— DATA FOR THIS EXERCISE —
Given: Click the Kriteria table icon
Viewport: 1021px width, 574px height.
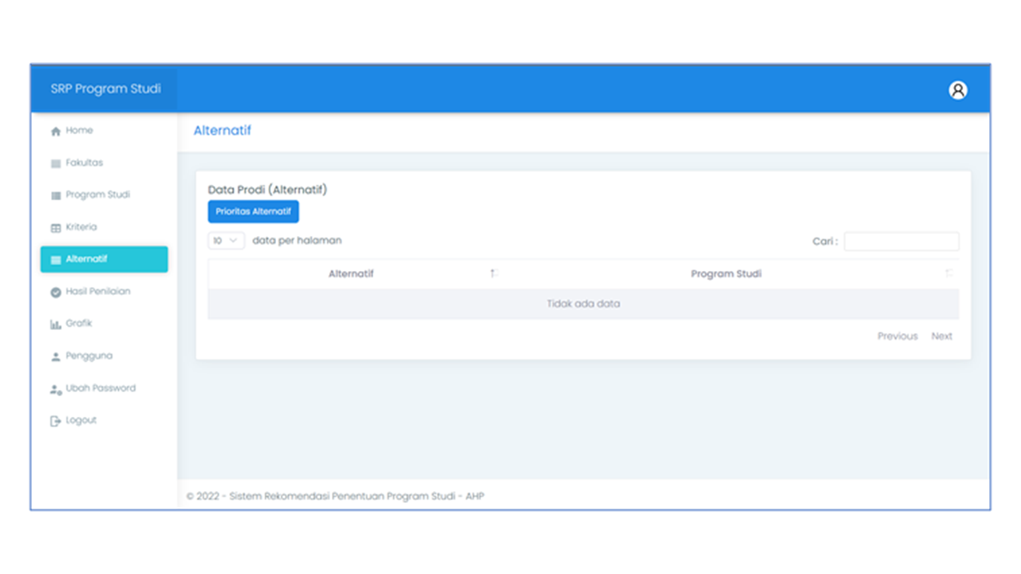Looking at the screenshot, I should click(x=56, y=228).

* * *

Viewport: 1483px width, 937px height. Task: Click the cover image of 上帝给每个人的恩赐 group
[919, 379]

— WHAT TO WORK ON —
Copy the material word for word, from the line with "Given: Click the Kriteria table icon" up to and including the line with "Looking at the". Leave the pictures out of your answer.

— RESULT OF THIS EXERCISE —
Given: Click the Kriteria table icon
Viewport: 1021px width, 574px height.
Looking at the screenshot, I should click(x=56, y=228).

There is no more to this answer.